I feel super uneasy developing Software with Angular, Vue or any framework using npm. The amount of dependencies these frameworks take is absolutely staggering. And just by looking at the dependency tree and thousands of packages in my node_modules folder, it is a disaster waiting to happen. You are basically one phishing attack on a poor open source developer away from getting compromised.

To me the entire JavaScript ecosystem is broken. And a typo in your “npm -i” is sufficient to open up yourself for a supply-chain attack. Could the same happen with NuGet or Maven? Sure!

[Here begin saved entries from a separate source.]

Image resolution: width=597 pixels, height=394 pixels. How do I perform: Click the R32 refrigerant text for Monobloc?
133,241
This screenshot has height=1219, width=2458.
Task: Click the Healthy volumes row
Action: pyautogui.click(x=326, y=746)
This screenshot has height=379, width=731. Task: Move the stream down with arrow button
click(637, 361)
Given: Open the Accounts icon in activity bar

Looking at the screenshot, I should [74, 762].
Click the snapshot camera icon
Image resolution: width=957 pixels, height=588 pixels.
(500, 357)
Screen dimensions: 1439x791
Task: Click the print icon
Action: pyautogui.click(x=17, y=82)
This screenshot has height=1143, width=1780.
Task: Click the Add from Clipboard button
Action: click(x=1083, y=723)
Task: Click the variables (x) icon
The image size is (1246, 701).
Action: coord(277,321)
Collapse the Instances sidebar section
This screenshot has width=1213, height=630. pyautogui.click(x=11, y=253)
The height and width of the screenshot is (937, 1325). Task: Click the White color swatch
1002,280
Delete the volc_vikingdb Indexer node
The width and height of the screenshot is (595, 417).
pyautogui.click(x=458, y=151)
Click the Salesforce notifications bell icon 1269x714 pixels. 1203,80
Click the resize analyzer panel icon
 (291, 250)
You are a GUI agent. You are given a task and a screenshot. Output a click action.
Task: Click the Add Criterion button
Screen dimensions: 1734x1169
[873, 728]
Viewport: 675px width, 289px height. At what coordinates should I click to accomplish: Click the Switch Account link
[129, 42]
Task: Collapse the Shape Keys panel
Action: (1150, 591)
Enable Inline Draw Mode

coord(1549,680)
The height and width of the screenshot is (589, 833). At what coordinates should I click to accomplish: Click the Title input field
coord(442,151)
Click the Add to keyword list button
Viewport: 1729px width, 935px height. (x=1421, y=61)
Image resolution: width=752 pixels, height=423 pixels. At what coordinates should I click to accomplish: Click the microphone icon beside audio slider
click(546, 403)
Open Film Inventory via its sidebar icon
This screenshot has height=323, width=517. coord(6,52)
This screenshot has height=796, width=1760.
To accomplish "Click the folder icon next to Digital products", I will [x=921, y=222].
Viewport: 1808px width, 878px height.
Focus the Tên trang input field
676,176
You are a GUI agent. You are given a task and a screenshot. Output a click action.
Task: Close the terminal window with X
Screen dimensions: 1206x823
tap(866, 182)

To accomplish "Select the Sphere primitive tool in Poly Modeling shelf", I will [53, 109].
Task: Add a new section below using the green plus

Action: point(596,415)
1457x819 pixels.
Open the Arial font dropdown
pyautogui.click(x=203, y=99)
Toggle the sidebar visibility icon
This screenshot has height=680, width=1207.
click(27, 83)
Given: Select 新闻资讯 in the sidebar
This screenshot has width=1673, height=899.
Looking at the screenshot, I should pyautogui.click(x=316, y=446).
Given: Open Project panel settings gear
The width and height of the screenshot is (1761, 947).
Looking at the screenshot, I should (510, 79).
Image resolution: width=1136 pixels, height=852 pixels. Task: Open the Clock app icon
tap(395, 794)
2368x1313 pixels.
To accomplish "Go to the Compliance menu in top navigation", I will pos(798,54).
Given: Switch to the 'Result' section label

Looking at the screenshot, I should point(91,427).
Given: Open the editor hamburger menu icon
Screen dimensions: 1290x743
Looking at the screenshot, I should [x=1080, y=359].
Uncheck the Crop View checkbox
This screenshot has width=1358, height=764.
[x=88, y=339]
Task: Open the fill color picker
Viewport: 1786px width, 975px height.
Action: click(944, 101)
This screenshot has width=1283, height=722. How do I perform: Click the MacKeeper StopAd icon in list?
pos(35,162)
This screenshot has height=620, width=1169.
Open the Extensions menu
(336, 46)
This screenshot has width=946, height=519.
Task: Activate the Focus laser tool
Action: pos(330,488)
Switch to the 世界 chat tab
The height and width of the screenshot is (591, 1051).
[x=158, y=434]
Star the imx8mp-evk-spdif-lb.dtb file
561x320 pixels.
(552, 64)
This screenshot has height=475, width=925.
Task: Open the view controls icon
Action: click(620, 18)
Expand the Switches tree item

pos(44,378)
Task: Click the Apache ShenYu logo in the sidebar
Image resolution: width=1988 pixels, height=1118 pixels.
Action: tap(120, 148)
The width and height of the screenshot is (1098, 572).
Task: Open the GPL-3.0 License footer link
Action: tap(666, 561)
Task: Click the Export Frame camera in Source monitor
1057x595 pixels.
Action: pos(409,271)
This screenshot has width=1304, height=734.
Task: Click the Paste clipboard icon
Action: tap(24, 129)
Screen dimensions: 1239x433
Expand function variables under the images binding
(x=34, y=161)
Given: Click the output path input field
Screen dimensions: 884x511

But at least in these languages and environments I have a huge Standard Library and very few dependencies to take. It makes me feel much more in control.

[kigiri]

Deno solves this, it's not a JavaScript Issue, it's a Node.JS / NPM issue.

[Sander_Marechal]

How does Deno solve this? Genuine question by the way. I'm not trying to be snarky.

[bytefish]

It provides a runtime, that sandboxes your application and requires you to give explicit permissions for file system operations and network requests.

This limits the attack surface, when it comes to installing malicious dependencies, that npm happily installs for you.

So yes, I was wrong and my previous comment a hyperbole. A big problem is npm, and not JavaScript.

My point about the staggering amount of dependencies still holds though.

[int_19h]

Of course, this only works so long as the sandbox is secure.

There have been attempts to do this kind of sandboxing before. Java and .NET both used to have it. Both dropped it because it turns out that properly sandboxing stuff is hard.

[ramon156]

Go kinda solves this by using repo links instead of package names. This forces you to go through the repo and copy paste the url (instead of manually typing it out), but it's not bulletproof I guess.